Starting this week, Arizona, California, Colorado, Illinois, Kentucky, Louisiana, New Jersey, Pennsylvania, and South Carolina can apply for a share of the $200 million Race to the Top round three fund. The nine round two finalists are invited to submit applications tailored to support a portion of their Race to the Top plan, including a meaningful investment in advancing science, technology, engineering and mathematics (STEM) education.
U.S. Secretary of Education Arne Duncan said, “Race to the Top round three will enable these nine states to further their reform efforts already underway and help them get better faster.”
States will apply in two parts. First, applicants will submit a portfolio of assurances confirming their commitment to comprehensively reform education across their state. Assurances will include information such as state funding for education and efforts to enhance data systems, raise academic standards, and improve evaluation systems.

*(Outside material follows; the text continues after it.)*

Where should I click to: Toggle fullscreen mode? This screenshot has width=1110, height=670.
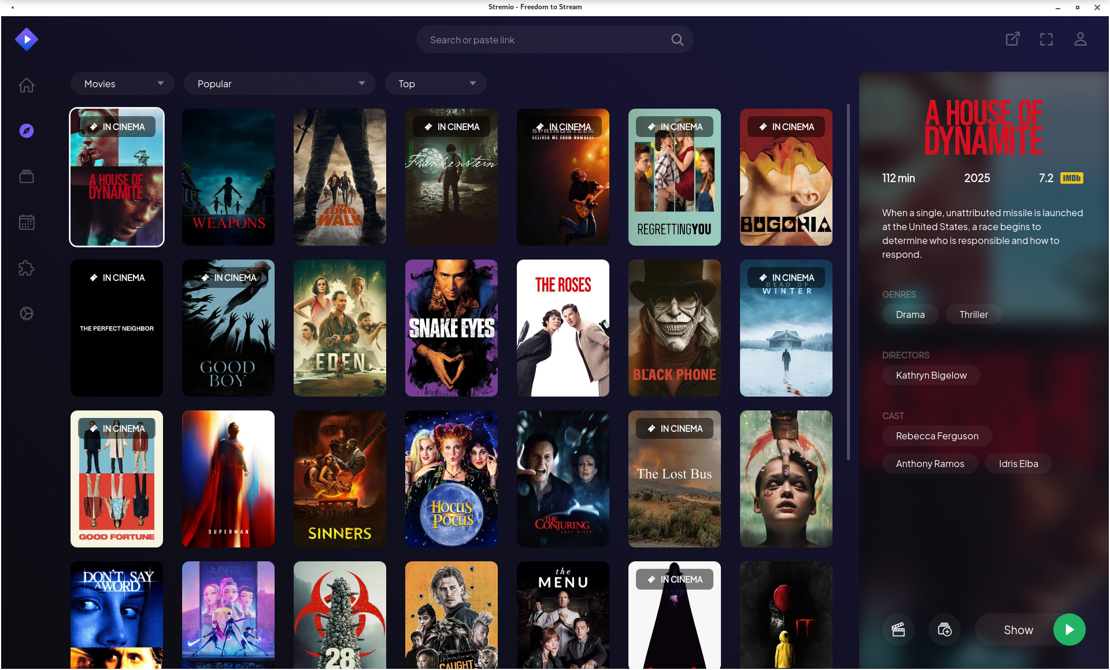point(1046,39)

Once assurances are reviewed and approved by the Department, states will be eligible to submit part two, a detailed plan and budget explaining how the selected reform effort will have a broader impact in supporting student learning and improving STEM education. Proposed STEM investments can be incorporated from a state’s round two plan by selecting a dedicated STEM activity or including a STEM focus within one of Race to the Top’s four core education reform areas:
- Adopting standards and assessments that prepare students to succeed in college and the workplace;
- Building data systems that measure student growth and success, and inform teachers and principals how to improve instruction;
- Recruiting, developing, rewarding, and retaining effective teachers and principals, especially where they are needed most; and
- Turning around persistently lowest-performing schools.
Available funding will allow for awards ranging from around $12 million to $49 million, depending on state population. Amounts will adjust based on the number of participating states that successfully meet assurance requirements. Full participation will make available awards of up to $12.25 million for Colorado, Louisiana, South Carolina and Kentucky; $17.5 million for Arizona; $28 million for Illinois, Pennsylvania and New Jersey; and $49 million for California.
Applicants must submit part one by November 22, followed by part two by December 16. Awards will be announced in late December.
Race to the Top, announced by President Obama in 2009, has been a catalyst to nationwide education reform efforts and generated widespread participation with 46 states and the District of Columbia submitting applications between rounds one and two. The Obama Administration’s 2012 budget proposal includes a request to continue investing in K-12 education reform through a $900 million district-level Race to the Top competition.